*TEXTE SOURCE*.
__________

Oui. Pour harmoniser les choix.

Pourquoi avoir fait le choix d’une traduction versifiée ? Etes-vous élève en traduction de Henri Meschonnic et de sa pensée du rythme ?

Je suis lectrice de Meschonnic mais pas élève. La traduction est en vers libre, elle tente de reproduire dans le vers français les mots et agencements de mots qui se trouvent dans le vers latin. Elle ne tient pas compte, par incapacité, de l’hexamètre, de la suite des syllabes longues ou brèves. En revanche, elle est attentive à autre chose. La syntaxe.

André Markowicz, dont on sait le polyglottisme, est cité par votre éditeur sur le rabat de la couverture. Avez-vous pratiqué sa méthode d’une traduction simultanée de plusieurs ouvrages de langue différente en même temps ?

Je ne suis pas polyglotte. Je lis le latin, je lis un peu le grec ancien et encore moins bien, le basque, avec effort, mais je le lis !

__________

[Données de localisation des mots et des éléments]
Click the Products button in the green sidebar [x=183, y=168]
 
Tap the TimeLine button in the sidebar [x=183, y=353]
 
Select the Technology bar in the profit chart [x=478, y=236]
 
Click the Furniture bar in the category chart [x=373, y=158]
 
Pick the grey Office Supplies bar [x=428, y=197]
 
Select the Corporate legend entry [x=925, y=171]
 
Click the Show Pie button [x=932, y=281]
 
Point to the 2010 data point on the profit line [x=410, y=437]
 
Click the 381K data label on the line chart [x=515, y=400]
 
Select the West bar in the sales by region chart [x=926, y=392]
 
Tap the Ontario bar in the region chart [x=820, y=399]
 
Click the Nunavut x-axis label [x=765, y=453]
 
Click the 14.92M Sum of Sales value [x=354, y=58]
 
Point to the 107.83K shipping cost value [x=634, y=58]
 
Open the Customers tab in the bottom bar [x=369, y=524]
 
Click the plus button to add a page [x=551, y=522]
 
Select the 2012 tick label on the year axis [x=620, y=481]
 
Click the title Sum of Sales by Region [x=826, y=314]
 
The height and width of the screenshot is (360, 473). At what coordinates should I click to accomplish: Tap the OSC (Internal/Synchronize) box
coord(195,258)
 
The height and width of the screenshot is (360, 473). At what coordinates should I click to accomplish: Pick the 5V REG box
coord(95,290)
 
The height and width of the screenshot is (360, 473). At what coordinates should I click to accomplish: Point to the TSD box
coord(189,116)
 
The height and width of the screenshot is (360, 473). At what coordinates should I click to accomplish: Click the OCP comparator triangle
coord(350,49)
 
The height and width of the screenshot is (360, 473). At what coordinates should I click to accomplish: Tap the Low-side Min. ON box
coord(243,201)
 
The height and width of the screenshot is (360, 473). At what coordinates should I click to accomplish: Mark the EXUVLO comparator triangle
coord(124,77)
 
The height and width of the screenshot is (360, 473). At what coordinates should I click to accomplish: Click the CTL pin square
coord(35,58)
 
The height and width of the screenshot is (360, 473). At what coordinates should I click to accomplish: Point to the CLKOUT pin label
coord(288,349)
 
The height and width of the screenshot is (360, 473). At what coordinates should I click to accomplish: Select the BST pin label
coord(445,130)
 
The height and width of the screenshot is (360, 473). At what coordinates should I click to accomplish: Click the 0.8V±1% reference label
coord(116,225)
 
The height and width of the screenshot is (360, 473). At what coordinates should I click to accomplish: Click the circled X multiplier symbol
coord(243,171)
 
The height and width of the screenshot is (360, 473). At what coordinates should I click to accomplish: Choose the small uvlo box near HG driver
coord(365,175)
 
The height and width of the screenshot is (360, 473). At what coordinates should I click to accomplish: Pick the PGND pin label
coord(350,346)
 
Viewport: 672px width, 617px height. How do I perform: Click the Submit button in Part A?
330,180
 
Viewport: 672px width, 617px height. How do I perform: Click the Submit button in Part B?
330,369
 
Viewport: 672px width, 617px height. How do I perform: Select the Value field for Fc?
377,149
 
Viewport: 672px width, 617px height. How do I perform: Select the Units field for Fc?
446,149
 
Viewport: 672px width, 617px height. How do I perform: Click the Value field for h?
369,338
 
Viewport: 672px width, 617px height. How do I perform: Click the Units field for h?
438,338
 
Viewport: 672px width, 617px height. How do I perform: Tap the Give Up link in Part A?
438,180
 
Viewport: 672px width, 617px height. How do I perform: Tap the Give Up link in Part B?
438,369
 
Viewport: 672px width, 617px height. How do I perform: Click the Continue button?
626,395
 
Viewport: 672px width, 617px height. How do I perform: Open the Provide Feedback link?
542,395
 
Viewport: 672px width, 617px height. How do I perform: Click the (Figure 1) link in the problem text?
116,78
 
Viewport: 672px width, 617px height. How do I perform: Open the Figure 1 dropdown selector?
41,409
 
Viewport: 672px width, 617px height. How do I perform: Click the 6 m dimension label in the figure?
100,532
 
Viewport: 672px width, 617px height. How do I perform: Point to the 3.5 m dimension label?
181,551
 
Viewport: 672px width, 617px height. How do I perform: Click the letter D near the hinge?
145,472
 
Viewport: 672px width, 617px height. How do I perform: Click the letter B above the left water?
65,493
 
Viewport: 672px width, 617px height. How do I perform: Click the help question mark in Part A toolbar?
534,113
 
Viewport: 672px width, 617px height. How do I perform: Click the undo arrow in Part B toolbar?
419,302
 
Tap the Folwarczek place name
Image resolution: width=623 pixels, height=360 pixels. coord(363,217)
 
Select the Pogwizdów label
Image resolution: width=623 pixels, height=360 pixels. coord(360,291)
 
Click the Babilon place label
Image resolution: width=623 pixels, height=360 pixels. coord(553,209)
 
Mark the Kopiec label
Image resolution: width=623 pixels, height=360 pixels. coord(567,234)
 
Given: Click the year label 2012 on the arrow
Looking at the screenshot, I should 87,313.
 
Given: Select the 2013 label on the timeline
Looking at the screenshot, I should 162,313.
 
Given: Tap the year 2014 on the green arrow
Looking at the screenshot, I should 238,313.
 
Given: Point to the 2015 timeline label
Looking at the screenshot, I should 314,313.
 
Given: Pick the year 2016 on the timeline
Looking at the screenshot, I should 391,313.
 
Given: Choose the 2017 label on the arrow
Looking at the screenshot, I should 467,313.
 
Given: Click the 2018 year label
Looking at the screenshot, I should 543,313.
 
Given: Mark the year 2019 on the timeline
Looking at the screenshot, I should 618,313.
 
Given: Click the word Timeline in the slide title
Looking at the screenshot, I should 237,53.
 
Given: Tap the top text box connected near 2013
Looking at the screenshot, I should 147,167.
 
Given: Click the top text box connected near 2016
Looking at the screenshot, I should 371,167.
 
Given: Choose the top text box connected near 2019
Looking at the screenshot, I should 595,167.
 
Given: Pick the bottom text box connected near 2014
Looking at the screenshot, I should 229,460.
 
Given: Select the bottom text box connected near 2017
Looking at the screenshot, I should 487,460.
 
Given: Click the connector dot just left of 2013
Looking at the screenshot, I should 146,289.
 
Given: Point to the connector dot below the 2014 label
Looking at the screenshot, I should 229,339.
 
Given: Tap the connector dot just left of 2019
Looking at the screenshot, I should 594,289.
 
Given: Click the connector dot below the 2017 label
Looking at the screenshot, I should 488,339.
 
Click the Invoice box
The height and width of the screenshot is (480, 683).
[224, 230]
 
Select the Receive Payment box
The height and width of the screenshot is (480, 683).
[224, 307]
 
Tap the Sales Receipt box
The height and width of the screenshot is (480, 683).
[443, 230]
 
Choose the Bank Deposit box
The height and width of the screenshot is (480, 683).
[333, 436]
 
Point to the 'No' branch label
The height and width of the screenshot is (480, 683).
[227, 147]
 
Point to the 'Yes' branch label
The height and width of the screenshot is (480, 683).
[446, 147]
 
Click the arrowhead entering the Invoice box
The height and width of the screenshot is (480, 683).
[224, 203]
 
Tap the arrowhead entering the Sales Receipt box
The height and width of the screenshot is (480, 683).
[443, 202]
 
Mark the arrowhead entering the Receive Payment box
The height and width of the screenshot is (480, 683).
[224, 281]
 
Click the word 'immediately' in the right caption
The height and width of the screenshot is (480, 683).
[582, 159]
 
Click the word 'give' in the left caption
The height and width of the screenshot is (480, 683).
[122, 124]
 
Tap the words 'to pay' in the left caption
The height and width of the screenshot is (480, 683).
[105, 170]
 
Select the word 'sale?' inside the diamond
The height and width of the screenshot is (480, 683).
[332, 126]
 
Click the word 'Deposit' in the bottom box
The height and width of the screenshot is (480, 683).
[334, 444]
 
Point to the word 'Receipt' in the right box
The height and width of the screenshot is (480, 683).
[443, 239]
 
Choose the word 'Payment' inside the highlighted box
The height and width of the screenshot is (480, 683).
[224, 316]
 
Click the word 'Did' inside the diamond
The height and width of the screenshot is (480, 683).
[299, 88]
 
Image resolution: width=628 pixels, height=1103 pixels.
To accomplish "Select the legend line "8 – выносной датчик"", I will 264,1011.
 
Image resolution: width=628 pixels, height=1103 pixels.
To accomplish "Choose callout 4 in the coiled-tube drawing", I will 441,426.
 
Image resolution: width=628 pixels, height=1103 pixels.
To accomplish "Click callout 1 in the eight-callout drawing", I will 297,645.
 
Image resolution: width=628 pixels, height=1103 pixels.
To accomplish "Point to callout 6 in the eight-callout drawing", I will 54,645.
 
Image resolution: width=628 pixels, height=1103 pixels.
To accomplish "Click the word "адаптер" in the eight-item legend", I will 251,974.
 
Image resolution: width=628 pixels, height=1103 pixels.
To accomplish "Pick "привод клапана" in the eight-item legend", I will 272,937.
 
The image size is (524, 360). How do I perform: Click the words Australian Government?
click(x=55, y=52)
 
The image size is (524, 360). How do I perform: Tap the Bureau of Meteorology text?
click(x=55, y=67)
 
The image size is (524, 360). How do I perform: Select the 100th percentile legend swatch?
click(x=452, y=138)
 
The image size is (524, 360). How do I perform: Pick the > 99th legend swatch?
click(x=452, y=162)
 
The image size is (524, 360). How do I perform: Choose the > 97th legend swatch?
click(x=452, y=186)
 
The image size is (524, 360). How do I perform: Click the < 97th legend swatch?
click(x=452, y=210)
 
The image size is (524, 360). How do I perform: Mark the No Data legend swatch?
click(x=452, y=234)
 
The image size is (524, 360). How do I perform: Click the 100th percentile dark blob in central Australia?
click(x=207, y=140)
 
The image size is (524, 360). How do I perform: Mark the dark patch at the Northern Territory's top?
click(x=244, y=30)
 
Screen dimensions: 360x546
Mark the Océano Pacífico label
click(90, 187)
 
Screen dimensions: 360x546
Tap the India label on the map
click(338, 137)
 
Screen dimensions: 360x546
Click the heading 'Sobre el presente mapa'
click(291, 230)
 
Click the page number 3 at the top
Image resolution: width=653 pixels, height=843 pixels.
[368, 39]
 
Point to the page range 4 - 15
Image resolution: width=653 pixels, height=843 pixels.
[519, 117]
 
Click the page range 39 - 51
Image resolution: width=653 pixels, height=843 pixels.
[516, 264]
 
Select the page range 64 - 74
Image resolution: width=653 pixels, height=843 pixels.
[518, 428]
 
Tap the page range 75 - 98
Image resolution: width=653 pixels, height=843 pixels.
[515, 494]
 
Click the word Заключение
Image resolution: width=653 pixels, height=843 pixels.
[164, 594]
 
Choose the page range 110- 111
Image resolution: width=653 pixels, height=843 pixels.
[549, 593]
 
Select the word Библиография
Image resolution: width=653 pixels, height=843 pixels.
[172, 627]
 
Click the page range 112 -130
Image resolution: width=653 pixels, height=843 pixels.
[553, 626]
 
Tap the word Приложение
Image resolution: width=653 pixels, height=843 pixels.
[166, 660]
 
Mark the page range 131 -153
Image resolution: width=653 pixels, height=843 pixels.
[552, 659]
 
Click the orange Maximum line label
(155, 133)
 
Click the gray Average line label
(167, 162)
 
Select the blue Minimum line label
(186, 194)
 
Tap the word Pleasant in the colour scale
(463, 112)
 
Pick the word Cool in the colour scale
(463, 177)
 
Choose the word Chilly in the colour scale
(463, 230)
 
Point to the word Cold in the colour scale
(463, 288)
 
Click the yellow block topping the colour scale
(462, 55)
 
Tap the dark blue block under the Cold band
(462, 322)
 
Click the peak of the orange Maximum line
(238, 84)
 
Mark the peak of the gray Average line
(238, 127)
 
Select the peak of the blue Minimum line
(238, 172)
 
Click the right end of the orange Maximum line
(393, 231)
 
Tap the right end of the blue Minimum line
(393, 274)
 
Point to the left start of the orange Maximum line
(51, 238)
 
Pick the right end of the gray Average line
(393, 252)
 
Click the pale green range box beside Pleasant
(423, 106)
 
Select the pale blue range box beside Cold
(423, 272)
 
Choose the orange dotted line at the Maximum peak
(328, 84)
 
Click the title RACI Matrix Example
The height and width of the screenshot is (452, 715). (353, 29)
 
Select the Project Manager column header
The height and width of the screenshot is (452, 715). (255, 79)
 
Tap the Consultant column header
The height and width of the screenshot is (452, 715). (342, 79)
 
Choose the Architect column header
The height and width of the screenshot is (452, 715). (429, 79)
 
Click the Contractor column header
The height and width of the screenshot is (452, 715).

__________

*EXERCICE A*.
Reformulez sous forme de liste le paragraphe de l'entretien sur la traduction qui commence par « Je suis lectrice de Meschonnic », en conservant ses faits principaux.
*EXERCICE B*.
Poursuivez l'entretien sur la traduction à partir de sa dernière réplique.
Les entrées ne sont d'aucune utilité pour ces tâches.

*RÉSULTAT ATTENDU A*.
- La personne interrogée lit Meschonnic, mais n'est pas son élève.
- La traduction est en vers libre et cherche à reproduire dans le vers français les mots et les agencements de mots du vers latin.
- Faute d'en être capable, elle ne tient compte ni de l'hexamètre ni de la suite des syllabes longues ou brèves.
- Elle porte en revanche une attention particulière à la syntaxe.

*RÉSULTAT ATTENDU B*.
Vous vous posez la question en postface du corps d’Ovide. Comment le voyez-vous ?

Le corps souffre. Il est attaché à sa condition (mortelle) et il souffre. Les métamorphoses sont de nouveaux corps, comme le dit Ovide au début du poème, qui à leur tour souffriront, même si ce sont des tentatives d’échapper au corps qui souffre (Danaé). Ce sont aussi des punitions, et là le nouveau corps est celui qui était contenu dans le nom, mais qui n’apparaissait pas. Arachné devient l’araignée. L’identité à soi-même est douloureuse. Il y a le rêve d’échapper. On échappe. Parfois. Rarement.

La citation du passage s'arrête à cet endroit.